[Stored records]
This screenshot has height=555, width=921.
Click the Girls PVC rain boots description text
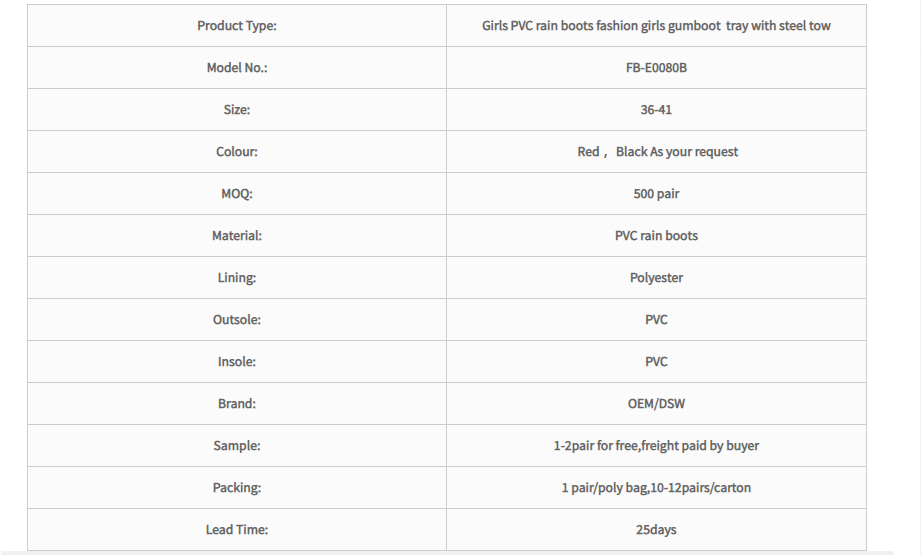pos(656,26)
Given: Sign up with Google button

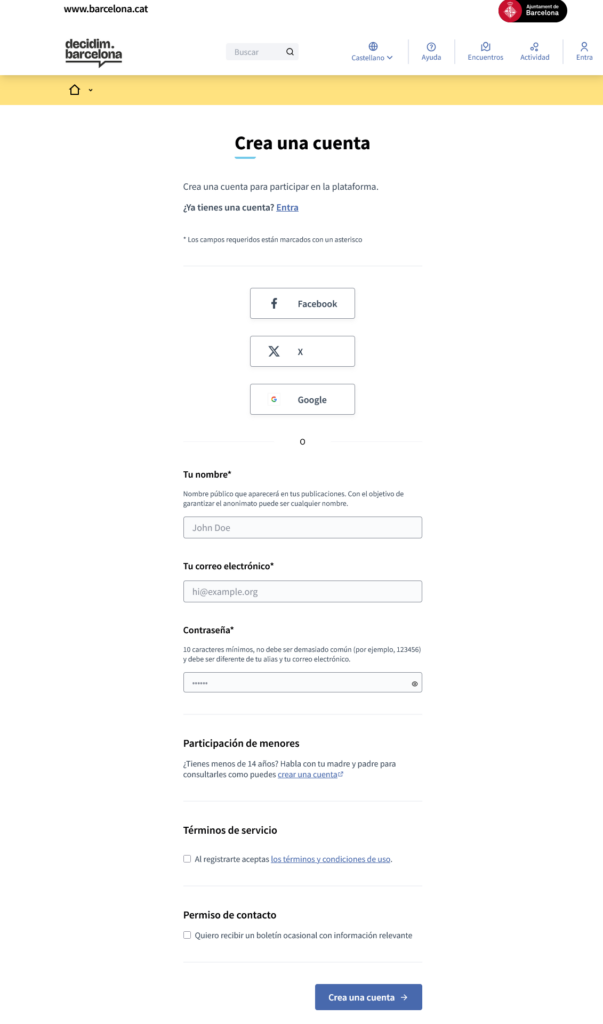Looking at the screenshot, I should (x=302, y=399).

■ Work order ■
For every entry, return its exact wording and leave out any image.

■ Answer area ■
This screenshot has height=555, width=921.
Click the Girls PVC rain boots description text
pos(656,26)
Given: Sign up with Google button

Looking at the screenshot, I should (x=302, y=399).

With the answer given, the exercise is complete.